YOUR ASSIGNMENT
Exactly the lines from the one containing "This screenshot has width=1024, height=503." to the final line below should be output, and no others.

DATA LISTING
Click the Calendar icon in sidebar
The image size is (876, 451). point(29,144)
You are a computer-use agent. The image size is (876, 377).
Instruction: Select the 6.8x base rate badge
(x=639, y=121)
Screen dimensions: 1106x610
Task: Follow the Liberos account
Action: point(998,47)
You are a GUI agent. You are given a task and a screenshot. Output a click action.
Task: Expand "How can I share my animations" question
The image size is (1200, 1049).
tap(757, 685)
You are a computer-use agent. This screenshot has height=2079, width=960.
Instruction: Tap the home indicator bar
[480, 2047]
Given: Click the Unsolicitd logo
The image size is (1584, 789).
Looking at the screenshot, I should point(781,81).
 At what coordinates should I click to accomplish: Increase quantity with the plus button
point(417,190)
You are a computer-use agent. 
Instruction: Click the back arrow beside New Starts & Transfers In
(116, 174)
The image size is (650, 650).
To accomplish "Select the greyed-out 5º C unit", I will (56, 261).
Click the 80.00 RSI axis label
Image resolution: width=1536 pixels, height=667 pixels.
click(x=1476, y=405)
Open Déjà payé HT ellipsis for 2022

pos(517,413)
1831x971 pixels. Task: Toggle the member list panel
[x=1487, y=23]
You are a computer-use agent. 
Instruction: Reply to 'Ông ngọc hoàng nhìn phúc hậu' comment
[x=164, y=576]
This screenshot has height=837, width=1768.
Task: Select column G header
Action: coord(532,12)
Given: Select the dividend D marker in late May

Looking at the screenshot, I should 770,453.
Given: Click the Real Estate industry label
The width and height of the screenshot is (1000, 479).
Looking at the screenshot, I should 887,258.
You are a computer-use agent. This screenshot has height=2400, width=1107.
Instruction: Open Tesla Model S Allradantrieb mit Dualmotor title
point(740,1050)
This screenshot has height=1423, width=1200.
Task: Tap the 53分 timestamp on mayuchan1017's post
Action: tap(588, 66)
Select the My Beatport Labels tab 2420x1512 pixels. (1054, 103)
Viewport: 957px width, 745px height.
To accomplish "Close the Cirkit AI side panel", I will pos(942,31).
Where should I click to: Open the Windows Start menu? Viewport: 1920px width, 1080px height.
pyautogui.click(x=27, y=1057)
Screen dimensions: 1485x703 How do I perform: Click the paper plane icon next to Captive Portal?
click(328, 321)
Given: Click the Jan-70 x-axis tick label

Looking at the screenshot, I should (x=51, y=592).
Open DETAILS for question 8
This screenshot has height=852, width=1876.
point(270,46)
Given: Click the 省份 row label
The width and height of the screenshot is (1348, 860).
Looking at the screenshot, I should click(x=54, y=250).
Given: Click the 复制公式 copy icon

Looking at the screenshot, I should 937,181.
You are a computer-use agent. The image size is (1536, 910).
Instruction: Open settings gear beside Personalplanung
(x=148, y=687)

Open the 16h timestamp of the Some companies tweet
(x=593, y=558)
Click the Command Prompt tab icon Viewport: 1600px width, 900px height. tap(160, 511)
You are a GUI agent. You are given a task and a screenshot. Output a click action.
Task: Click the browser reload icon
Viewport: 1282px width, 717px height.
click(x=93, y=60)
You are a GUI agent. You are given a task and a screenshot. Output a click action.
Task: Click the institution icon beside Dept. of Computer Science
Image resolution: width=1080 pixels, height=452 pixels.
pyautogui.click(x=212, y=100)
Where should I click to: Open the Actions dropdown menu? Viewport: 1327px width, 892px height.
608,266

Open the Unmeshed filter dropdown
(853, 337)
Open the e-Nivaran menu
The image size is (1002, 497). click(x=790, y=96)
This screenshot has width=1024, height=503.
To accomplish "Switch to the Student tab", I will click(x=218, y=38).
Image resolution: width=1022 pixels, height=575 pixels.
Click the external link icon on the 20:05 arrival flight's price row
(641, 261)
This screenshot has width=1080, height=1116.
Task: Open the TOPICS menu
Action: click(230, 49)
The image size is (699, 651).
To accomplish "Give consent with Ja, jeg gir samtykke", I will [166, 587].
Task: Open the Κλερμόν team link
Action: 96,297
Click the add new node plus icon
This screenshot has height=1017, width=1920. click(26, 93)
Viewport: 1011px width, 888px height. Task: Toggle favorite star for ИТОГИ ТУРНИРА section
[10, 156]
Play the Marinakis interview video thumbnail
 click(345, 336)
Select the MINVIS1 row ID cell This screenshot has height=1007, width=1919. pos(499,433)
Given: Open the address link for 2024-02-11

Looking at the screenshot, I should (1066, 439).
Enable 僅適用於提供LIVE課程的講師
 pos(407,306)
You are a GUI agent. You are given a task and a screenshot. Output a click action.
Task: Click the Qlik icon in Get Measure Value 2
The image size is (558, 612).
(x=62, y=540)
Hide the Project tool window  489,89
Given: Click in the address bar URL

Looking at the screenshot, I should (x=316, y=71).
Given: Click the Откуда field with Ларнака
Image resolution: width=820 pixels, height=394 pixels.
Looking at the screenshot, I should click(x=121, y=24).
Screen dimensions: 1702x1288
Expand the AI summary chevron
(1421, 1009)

OUTPUT OF THE EXERCISE
This screenshot has width=1024, height=503.
To accomplish "Switch to the Student tab", I will click(x=218, y=38).
Image resolution: width=1022 pixels, height=575 pixels.
Click the external link icon on the 20:05 arrival flight's price row
(641, 261)
This screenshot has width=1080, height=1116.
Task: Open the TOPICS menu
Action: click(230, 49)
The image size is (699, 651).
To accomplish "Give consent with Ja, jeg gir samtykke", I will [166, 587].
Task: Open the Κλερμόν team link
Action: 96,297
Click the add new node plus icon
This screenshot has height=1017, width=1920. click(26, 93)
Viewport: 1011px width, 888px height. Task: Toggle favorite star for ИТОГИ ТУРНИРА section
[10, 156]
Play the Marinakis interview video thumbnail
 click(345, 336)
Select the MINVIS1 row ID cell This screenshot has height=1007, width=1919. pos(499,433)
Given: Open the address link for 2024-02-11

Looking at the screenshot, I should (1066, 439).
Enable 僅適用於提供LIVE課程的講師
 pos(407,306)
You are a GUI agent. You are given a task and a screenshot. Output a click action.
Task: Click the Qlik icon in Get Measure Value 2
The image size is (558, 612).
(x=62, y=540)
Hide the Project tool window  489,89
Given: Click in the address bar URL

Looking at the screenshot, I should (x=316, y=71).
Given: Click the Откуда field with Ларнака
Image resolution: width=820 pixels, height=394 pixels.
Looking at the screenshot, I should click(x=121, y=24).
Screen dimensions: 1702x1288
Expand the AI summary chevron
(1421, 1009)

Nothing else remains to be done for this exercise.